** start of Data provided **

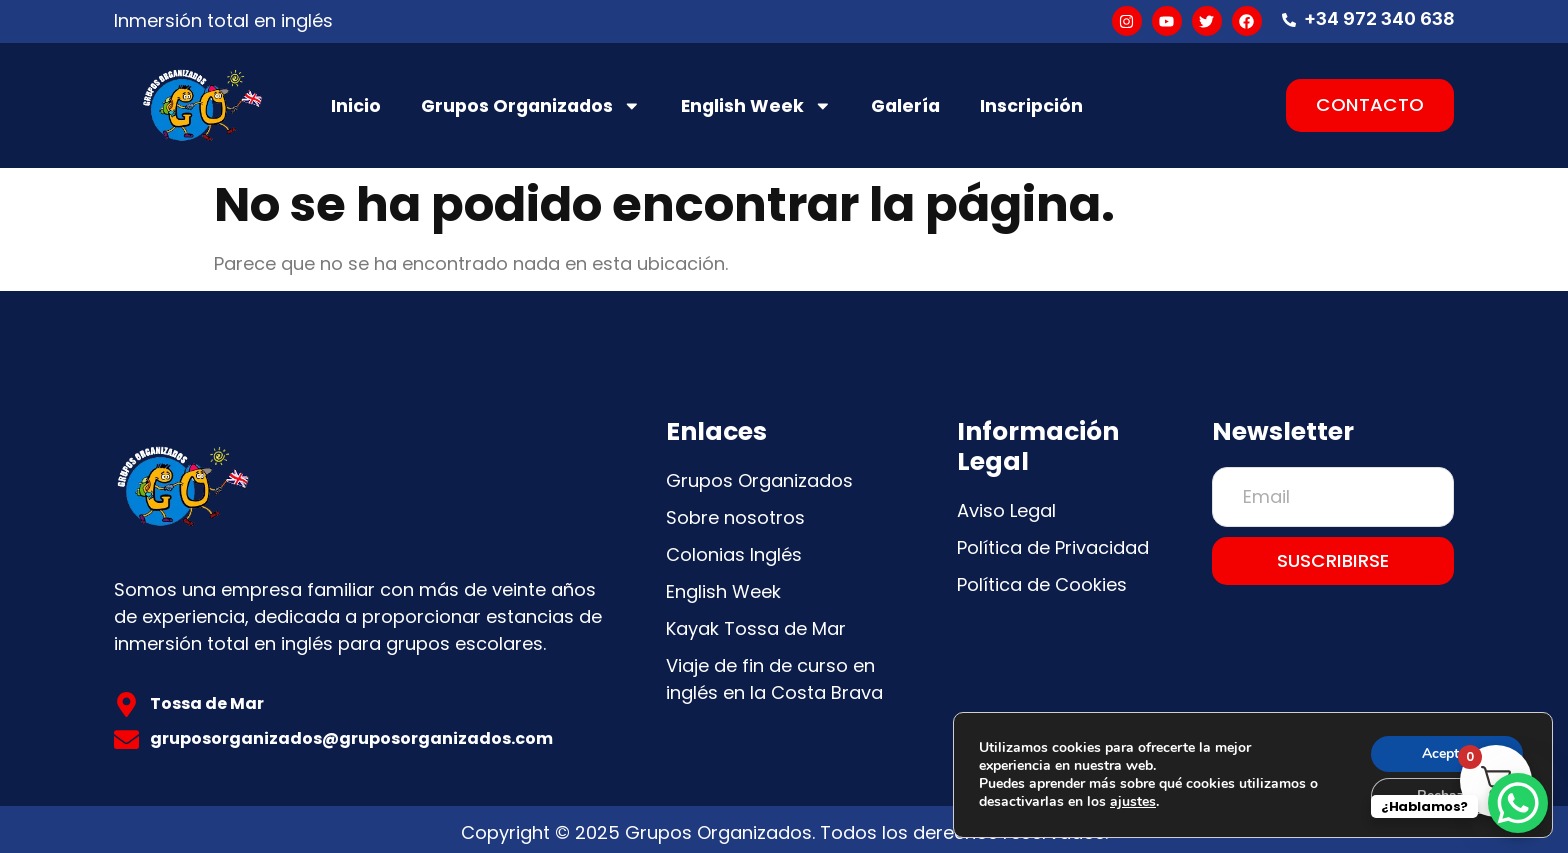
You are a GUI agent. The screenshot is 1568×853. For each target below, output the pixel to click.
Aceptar (1447, 753)
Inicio (356, 106)
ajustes (1133, 802)
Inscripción (1031, 106)
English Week (756, 106)
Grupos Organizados (531, 106)
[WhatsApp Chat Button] (1518, 803)
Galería (905, 106)
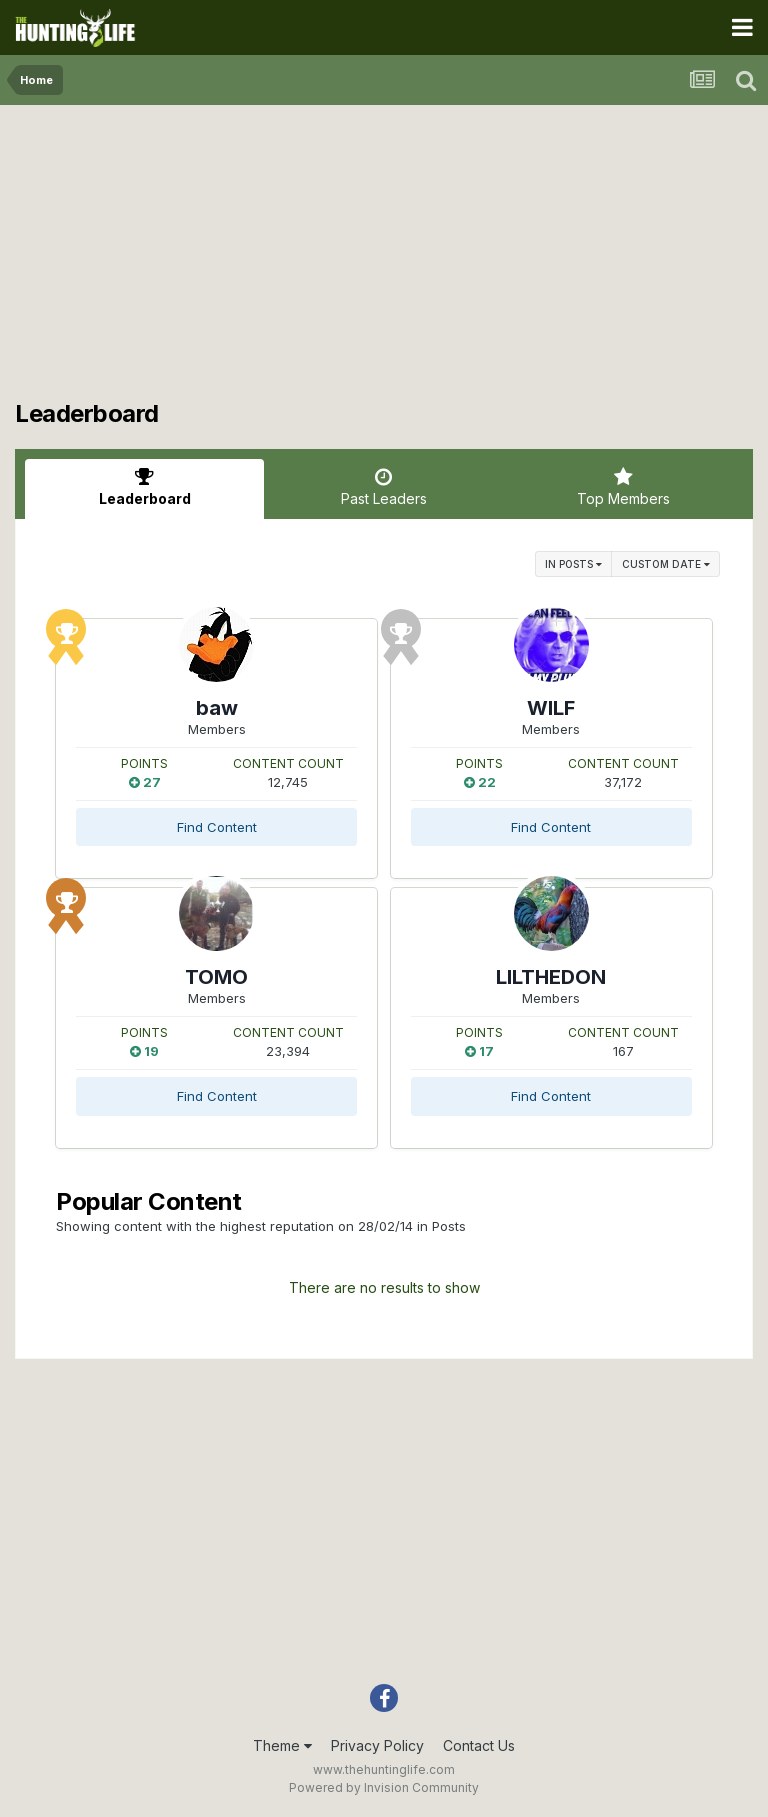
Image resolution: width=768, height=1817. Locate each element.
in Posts (573, 564)
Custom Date (666, 564)
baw (217, 708)
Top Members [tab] (623, 487)
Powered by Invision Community (384, 1787)
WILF (551, 708)
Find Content (217, 827)
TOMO (216, 977)
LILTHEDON (551, 977)
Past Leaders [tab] (383, 487)
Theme (282, 1745)
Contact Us (479, 1745)
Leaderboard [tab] (144, 487)
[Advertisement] (384, 260)
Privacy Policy (377, 1745)
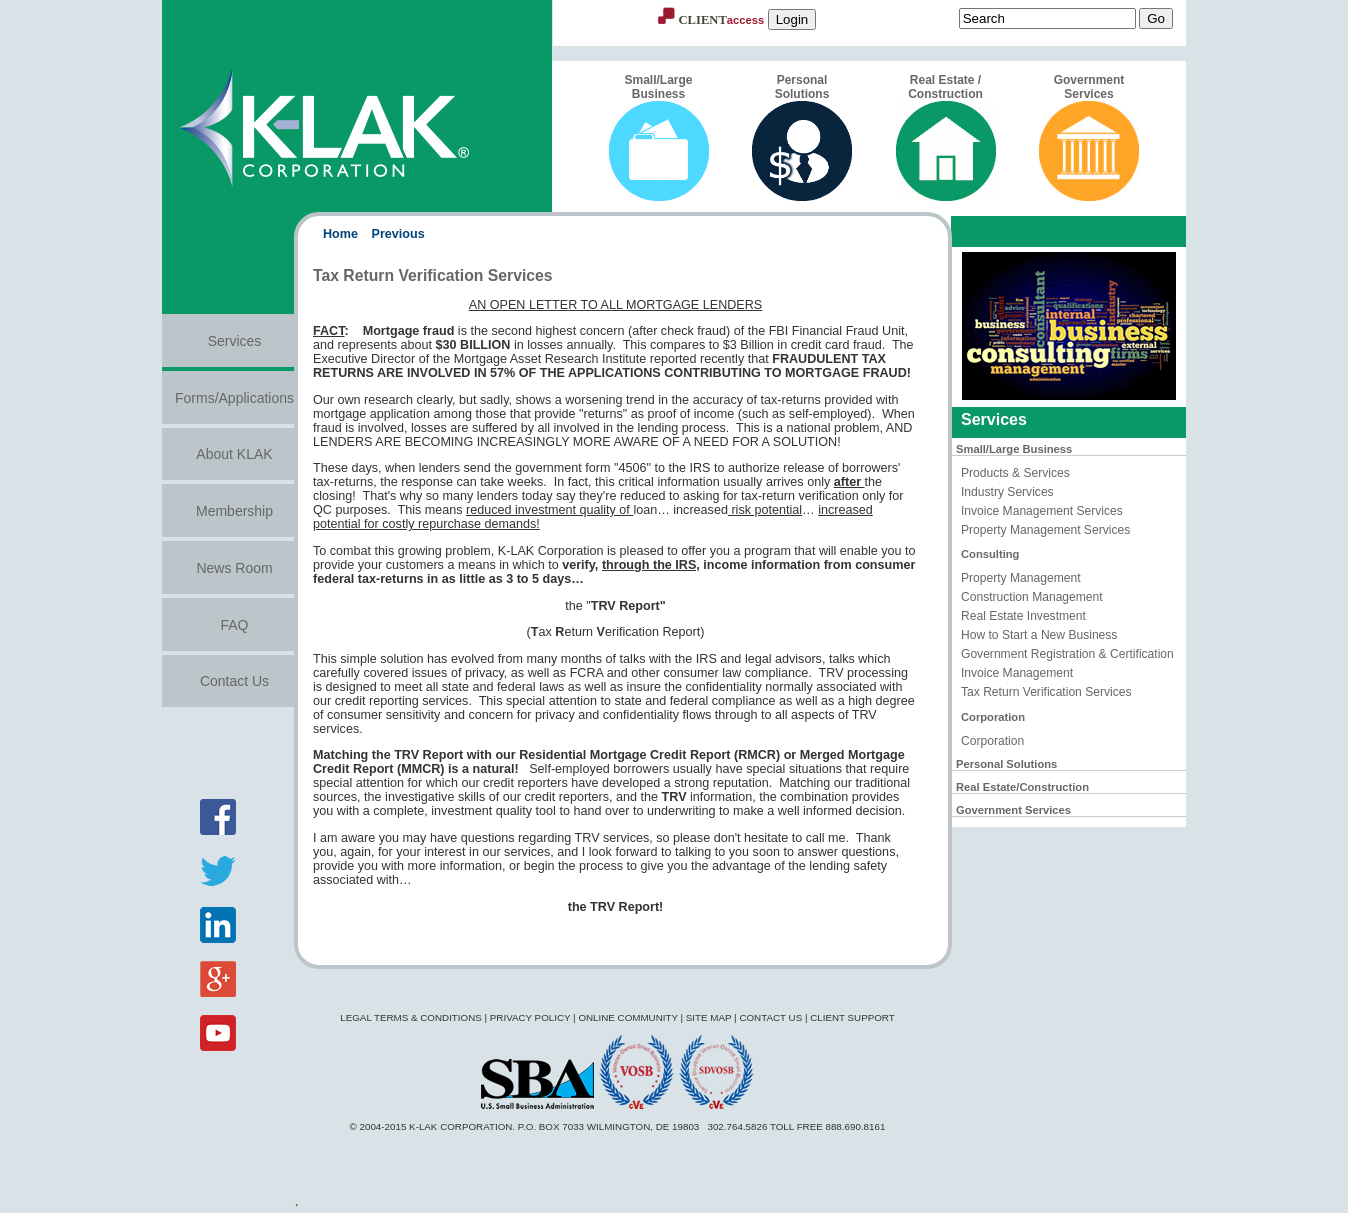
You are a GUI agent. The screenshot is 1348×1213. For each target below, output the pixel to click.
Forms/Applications (234, 398)
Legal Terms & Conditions (411, 1017)
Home (340, 234)
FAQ (234, 625)
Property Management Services (1045, 530)
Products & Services (1015, 473)
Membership (234, 511)
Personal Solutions (802, 137)
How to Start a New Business (1039, 635)
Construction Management (1032, 597)
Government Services (1089, 137)
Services (235, 341)
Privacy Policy (530, 1017)
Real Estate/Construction (1022, 787)
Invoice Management (1017, 673)
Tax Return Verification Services (1046, 692)
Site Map (709, 1017)
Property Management (1021, 578)
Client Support (852, 1017)
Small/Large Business (659, 137)
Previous (398, 234)
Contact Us (234, 681)
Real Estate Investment (1023, 616)
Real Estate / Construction (946, 137)
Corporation (992, 741)
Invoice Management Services (1042, 511)
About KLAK (234, 454)
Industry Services (1007, 492)
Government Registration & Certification (1067, 654)
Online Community (627, 1017)
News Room (234, 568)
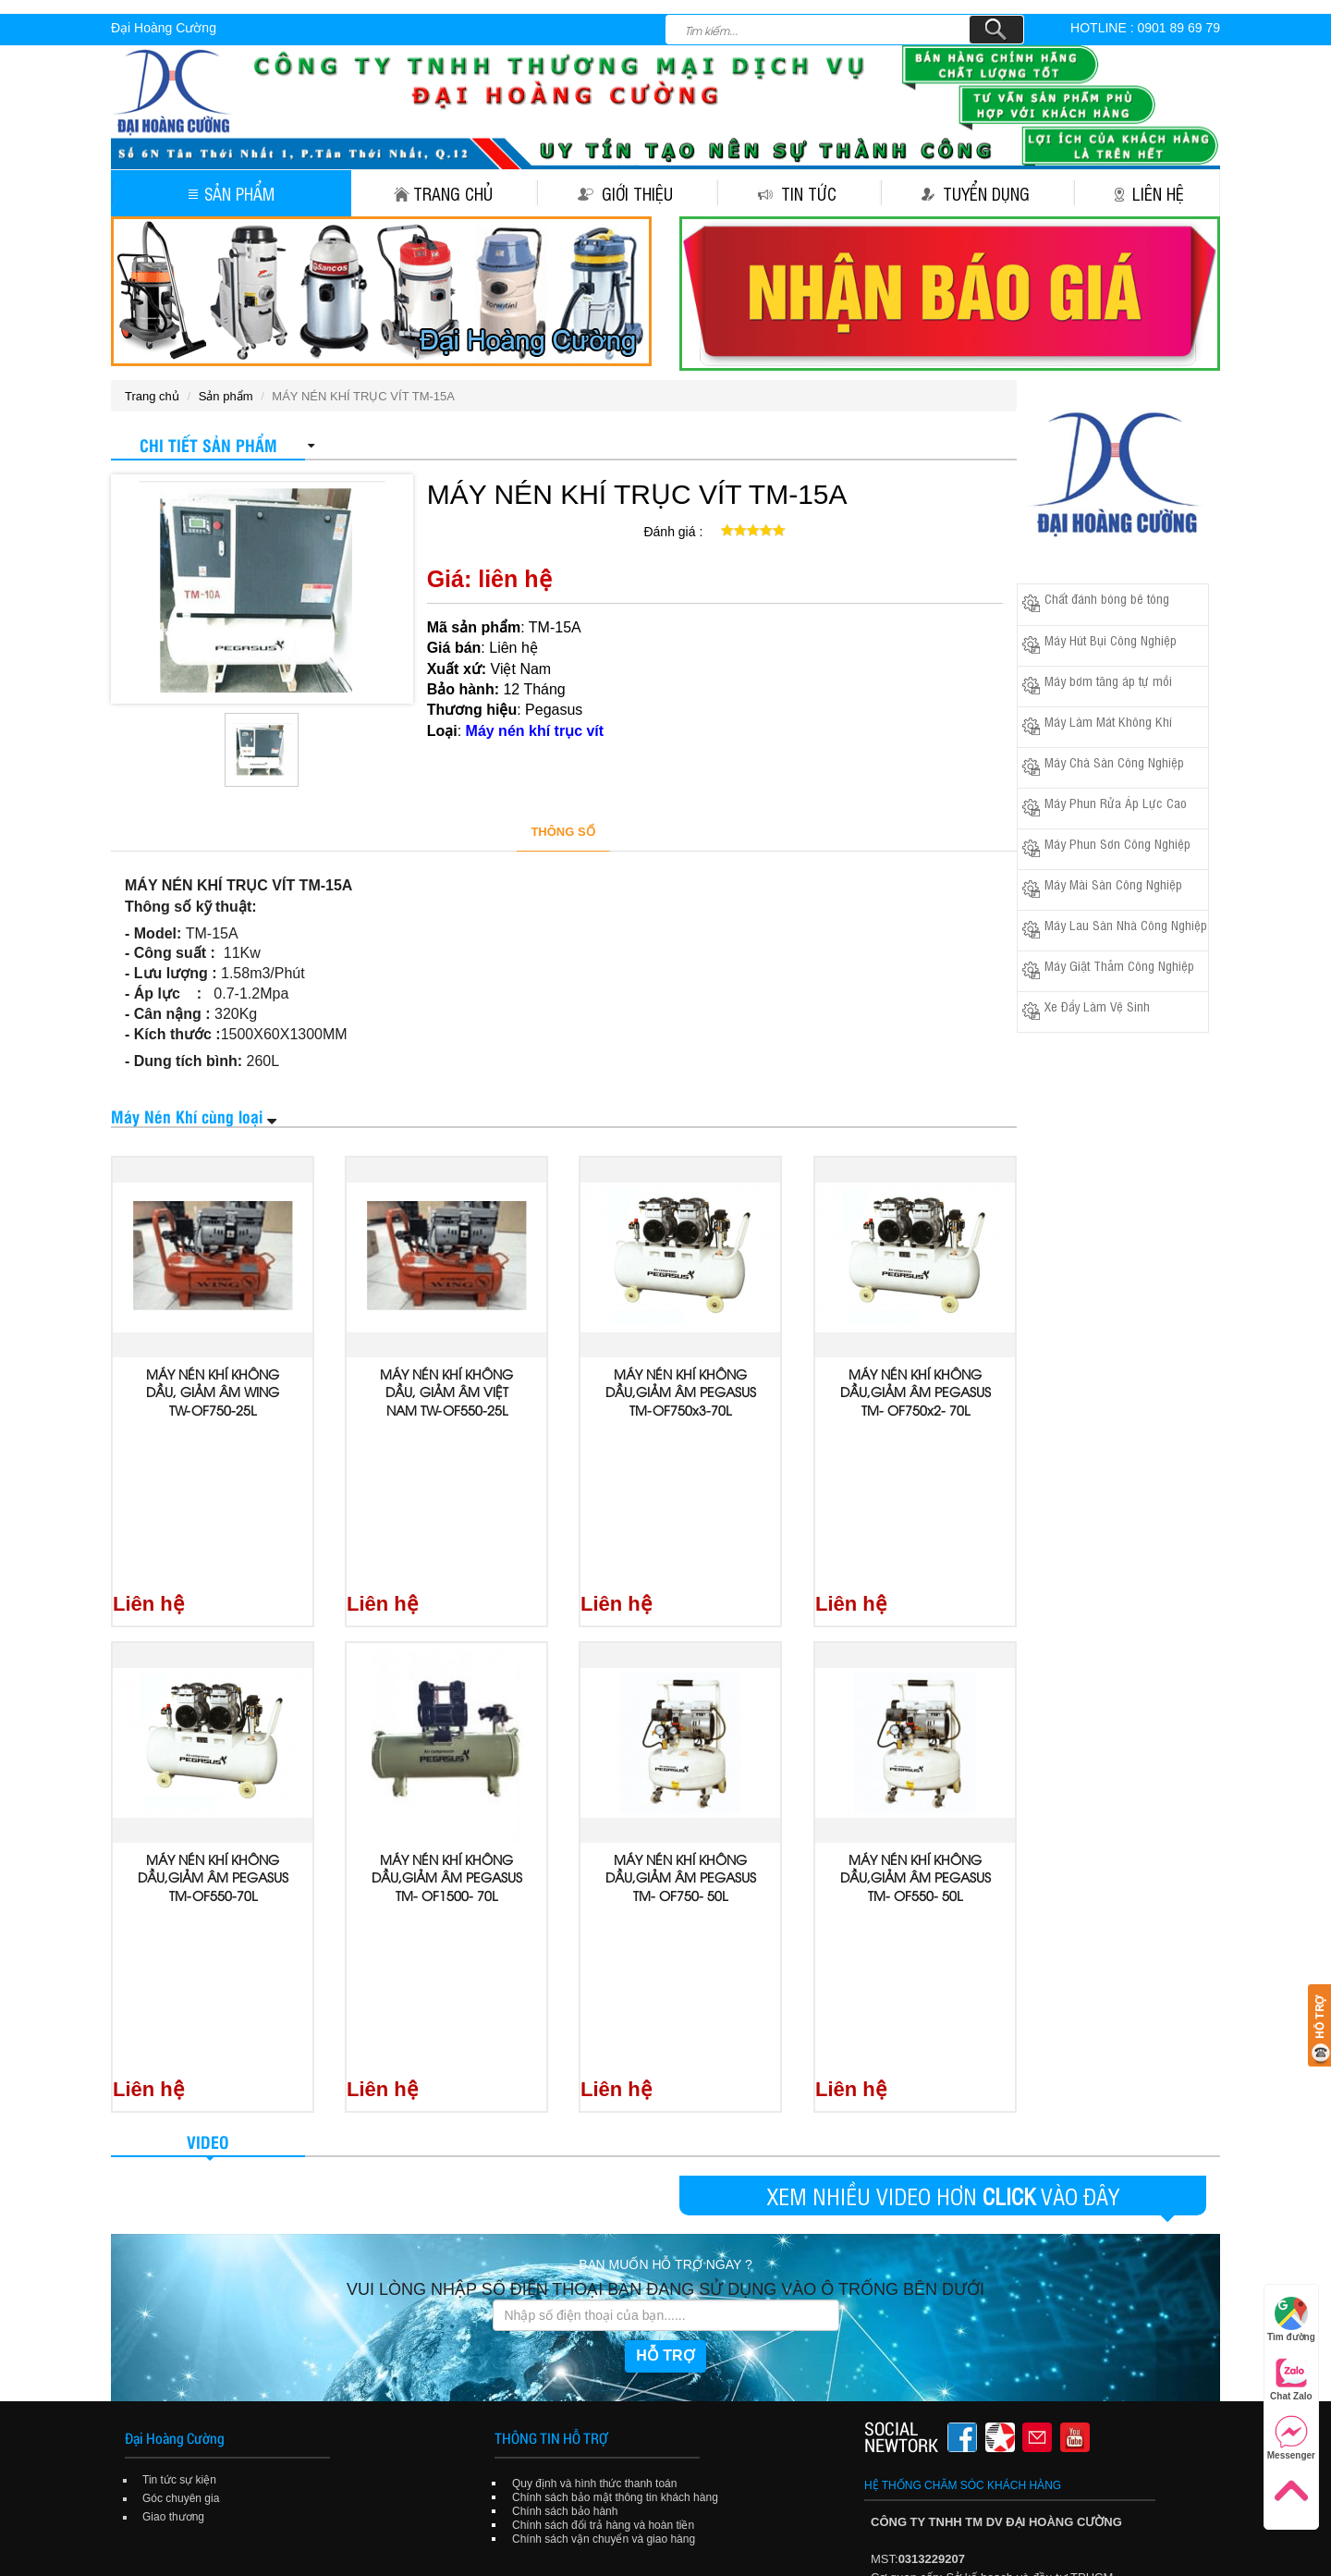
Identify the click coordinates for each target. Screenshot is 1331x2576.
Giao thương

** end of Data provided **

Exercise goal:
Rewrite the rows above as a JSON list of strings, with one string per line and no blank lines. Leave the pictures out.

Correct result:
[
  "You are a GUI agent. The screenshot is 1568×853. For each target below, output the pixel to click.",
  "Aceptar (1447, 753)",
  "Inicio (356, 106)",
  "ajustes (1133, 802)",
  "Inscripción (1031, 106)",
  "English Week (756, 106)",
  "Grupos Organizados (531, 106)",
  "[WhatsApp Chat Button] (1518, 803)",
  "Galería (905, 106)",
  "Image resolution: width=768, height=1817. Locate each element.",
  "in Posts (573, 564)",
  "Custom Date (666, 564)",
  "baw (217, 708)",
  "Top Members [tab] (623, 487)",
  "Powered by Invision Community (384, 1787)",
  "WILF (551, 708)",
  "Find Content (217, 827)",
  "TOMO (216, 977)",
  "LILTHEDON (551, 977)",
  "Past Leaders [tab] (383, 487)",
  "Theme (282, 1745)",
  "Contact Us (479, 1745)",
  "Leaderboard [tab] (144, 487)",
  "[Advertisement] (384, 260)",
  "Privacy Policy (377, 1745)",
  "You are a GUI agent. The screenshot is 1348×1213. For each target below, output the pixel to click.",
  "Forms/Applications (234, 398)",
  "Legal Terms & Conditions (411, 1017)",
  "Home (340, 234)",
  "FAQ (234, 625)",
  "Property Management Services (1045, 530)",
  "Products & Services (1015, 473)",
  "Membership (234, 511)",
  "Personal Solutions (802, 137)",
  "How to Start a New Business (1039, 635)",
  "Construction Management (1032, 597)",
  "Government Services (1089, 137)",
  "Services (235, 341)",
  "Privacy Policy (530, 1017)",
  "Real Estate/Construction (1022, 787)",
  "Invoice Management (1017, 673)",
  "Tax Return Verification Services (1046, 692)",
  "Site Map (709, 1017)",
  "Property Management (1021, 578)",
  "Client Support (852, 1017)",
  "Small/Large Business (659, 137)",
  "Previous (398, 234)",
  "Contact Us (234, 681)",
  "Real Estate Investment (1023, 616)",
  "Real Estate / Construction (946, 137)",
  "Corporation (992, 741)",
  "Invoice Management Services (1042, 511)",
  "About KLAK (234, 454)",
  "Industry Services (1007, 492)",
  "Government Registration & Certification (1067, 654)",
  "Online Community (627, 1017)",
  "News Room (234, 568)",
  "Identify the click coordinates for each target. Screenshot is 1331x2576.",
  "Giao thương"
]